Geschichte

Nach Erzählungen von Friedrich Simon.

Bevor im Jahr 1968 in Mollram der erste Mostheurige von Friedrich und Anna Simon eröffnet wurde, gab es schon mehrere Weinheurigen in der kleinen Ortschaft. Im Mai 1968 war es dann endlich soweit und Mollram hatte am Hof der Familie Simon seinen ersten Mostheurigen. Friedrich und Anna bewirtschafteten bereits einen kleinen Obstgarten und besaßen auch eine kleine Mostpresse. Die Getränkeauswahl bestand aus einem Krügerl Most und Süßmost. Auch die Speisenauswahl war, für heutige Verhältnisse, sehr überschaubar. Da der Mostheurigen damals noch kein Gewerbebetrieb war durften nur kalte Speisen angeboten werden. 90 Prozent der verkauften Speisen waren Selchwürstel. Außerdem standen noch Geselchtes, Gebratenes, Brotaufstriche, Schmalzbrote, Grammeln, Blunzen und eine Presswurst zur Auswahl. Am Freitag der ersten Maiwoche 1968 wurde der Mostheurigen zum ersten Mal „ausg´steckt“ und blieb so lange offen, bis alle Getränke- und Speisenvorräte aufgebraucht waren.  Diese Vorräte reichten meist für eine Woche. Der Heurigen war von Beginn an sehr gut besucht, daher beschlossen Friedrich und Anna auch im nächsten Jahr wieder im Mai ihren Mostheurigen „auszustecken“.

 

Bei Schönwetter fanden die Gäste im Hof des Hauses genügend Platz und auch die Scheune wurde für den Heurigenbetrieb genutzt. Auch im „Ausnahm´stöckl“ und in der Garage wurden Gäste untergebracht. Die Speisen wurden in der Hausküche der Familie Simon zubereitet. Eine eigene Heurigenküche gab es nicht. Die Schank befand sich im Freien und bei Schlechtwetter in der Garage. Freunde, Verwandte und Bekannte arbeiteten in der Küche und in der Waschküche. Mehrere Kellnerinnen sorgten sich um das Wohl der Gäste. Einige Schankburschen waren den ganzen Tag damit beschäftigt, den Most mit emaillierten Gießkannen aus dem Keller zu holen. Direkt aus diesen Gießkannen wurde dann der Most in die Gläser der Gäste gefüllt. Dafür wurde ein langer Tisch aufgestellt, die Gläser nebeneinander aufgereiht und mit Hilfe der Gießkanne ein Glas nach dem anderen mit Most befüllt.

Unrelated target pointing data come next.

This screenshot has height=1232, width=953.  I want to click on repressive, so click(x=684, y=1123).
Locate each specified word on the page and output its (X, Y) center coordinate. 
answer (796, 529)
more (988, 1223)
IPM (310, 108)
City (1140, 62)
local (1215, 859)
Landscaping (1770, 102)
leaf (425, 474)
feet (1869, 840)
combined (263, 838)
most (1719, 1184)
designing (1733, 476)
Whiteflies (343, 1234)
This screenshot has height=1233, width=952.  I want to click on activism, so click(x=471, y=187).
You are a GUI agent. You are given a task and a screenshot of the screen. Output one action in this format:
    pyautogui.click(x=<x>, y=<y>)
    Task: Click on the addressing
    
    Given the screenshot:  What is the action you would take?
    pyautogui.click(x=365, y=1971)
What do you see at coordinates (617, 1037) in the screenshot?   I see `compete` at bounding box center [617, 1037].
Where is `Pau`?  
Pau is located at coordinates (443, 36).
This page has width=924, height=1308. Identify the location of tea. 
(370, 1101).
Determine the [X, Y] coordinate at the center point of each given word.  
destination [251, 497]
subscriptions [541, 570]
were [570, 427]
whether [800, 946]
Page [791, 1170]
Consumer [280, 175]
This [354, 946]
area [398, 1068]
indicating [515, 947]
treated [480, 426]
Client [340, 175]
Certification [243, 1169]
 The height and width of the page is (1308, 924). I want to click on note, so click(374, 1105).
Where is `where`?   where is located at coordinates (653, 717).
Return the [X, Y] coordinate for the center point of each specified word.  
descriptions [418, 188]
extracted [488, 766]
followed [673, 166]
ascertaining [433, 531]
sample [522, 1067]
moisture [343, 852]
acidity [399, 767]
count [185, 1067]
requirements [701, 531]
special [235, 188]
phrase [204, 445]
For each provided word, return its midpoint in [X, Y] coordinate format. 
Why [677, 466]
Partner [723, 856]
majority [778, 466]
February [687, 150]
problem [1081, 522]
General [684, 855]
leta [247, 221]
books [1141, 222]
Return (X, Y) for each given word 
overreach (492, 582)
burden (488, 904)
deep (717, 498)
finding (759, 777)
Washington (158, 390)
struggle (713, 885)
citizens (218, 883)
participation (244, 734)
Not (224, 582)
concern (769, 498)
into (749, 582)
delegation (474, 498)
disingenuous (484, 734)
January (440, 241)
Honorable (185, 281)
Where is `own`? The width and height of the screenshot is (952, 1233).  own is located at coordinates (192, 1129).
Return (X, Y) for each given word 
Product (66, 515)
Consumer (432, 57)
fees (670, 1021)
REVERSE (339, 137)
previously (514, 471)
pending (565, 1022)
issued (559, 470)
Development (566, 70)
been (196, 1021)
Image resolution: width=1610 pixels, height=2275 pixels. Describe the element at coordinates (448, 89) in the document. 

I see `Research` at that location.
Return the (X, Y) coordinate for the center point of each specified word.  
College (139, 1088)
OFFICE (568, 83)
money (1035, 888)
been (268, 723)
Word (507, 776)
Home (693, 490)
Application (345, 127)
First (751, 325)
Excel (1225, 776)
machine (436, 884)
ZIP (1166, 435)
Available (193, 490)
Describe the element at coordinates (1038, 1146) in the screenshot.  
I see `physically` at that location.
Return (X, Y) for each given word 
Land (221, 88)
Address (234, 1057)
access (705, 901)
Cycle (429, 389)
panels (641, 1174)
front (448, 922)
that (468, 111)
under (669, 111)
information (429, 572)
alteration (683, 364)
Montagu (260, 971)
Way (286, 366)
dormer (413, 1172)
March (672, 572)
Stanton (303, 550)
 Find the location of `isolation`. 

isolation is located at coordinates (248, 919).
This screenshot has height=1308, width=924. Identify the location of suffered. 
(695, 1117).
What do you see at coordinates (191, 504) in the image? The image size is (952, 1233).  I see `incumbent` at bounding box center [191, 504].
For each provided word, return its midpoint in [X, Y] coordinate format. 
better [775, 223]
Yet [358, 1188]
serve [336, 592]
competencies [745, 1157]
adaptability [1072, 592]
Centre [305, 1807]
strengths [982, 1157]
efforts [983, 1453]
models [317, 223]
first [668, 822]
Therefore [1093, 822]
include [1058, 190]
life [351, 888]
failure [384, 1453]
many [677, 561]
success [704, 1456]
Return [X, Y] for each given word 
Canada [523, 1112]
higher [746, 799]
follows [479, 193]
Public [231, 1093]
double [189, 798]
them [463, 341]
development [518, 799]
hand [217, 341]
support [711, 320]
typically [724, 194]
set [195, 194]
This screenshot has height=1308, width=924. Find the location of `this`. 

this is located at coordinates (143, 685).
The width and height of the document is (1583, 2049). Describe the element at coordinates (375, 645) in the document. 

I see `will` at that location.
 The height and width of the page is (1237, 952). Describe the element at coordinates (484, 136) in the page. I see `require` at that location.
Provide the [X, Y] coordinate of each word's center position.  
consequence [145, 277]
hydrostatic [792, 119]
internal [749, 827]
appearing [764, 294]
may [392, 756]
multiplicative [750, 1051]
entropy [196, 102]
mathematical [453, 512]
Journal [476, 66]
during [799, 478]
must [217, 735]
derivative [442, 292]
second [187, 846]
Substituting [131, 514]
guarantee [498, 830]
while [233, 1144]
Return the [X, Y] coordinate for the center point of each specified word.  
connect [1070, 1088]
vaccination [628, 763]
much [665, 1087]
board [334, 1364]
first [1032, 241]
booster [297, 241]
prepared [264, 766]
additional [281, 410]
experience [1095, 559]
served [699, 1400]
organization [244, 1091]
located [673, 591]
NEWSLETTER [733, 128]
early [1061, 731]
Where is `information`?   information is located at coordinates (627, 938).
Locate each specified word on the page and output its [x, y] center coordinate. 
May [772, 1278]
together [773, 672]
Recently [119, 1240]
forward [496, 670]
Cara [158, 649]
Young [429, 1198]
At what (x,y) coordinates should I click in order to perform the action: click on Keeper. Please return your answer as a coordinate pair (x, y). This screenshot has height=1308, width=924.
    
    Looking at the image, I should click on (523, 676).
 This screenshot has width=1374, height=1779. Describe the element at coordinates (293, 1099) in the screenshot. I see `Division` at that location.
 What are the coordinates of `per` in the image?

Während der ersten Jahre gab es immer nur einen Mostheurigentermin im Jahr. Der Heurigen begann dabei immer am ersten Maiwochenende. Im Laufe der Jahre wurde der vordere Stall des Betriebes (heutiges Nichtraucherstüberl) auch zu einem Heurigenraum ausgebaut. Die etwa 20 Rinder wurden in einen anderen Stall übersiedelt.

 

Die Schlachtung der Schweine wurde händisch im Freien durchgeführt. Zwei Mal wurde vor jedem Heurigen immer samstags abgestochen. Herr Hackenberg aus Mollram  war gelernter Fleischhauer und arbeitete von Beginn an für sehr viele Jahre bei jeder Schlachtung mit. Wie auch heute gab es schon damals eine Beschaupflicht eines Tierarztes vor und nach jeder Schlachtung.

 

 Im Oktober und manchmal auch noch im November wurde der Most für den nächsten Heurigen im Mai gepresst und in Holzfässern gelagert. Gepresst wurden immer Äpfel und Birnen zu einem Apfel-Birnen-Mischmost. Abgezogen und filtriert wurde der Most damals noch nicht, daher konnte dieser nur bis zum Mai ausgeschenkt werden. Im Sommer wäre der Most nicht mehr genießbar gewesen.

 

Bis zum Jahr 1989 waren der Heurigen und die Landwirtschaft im Besitz von Friedrich und Anna. Im Mai 1989 wurde der Betrieb an Johann und Johanna übergeben. Seit 1996 wird der Heurigenbetrieb gewerblich geführt. Bis heute werden der Heurigen und die Landwirtschaft von Johann und Johanna betrieben. Die nächste Generation wartet schon auf die Betriebsübernahme, um den Heurigen und die Landwirtschaft auch in Zukunft erfolgreich, mit viel Freude und noch mehr Ideen weiterzuführen.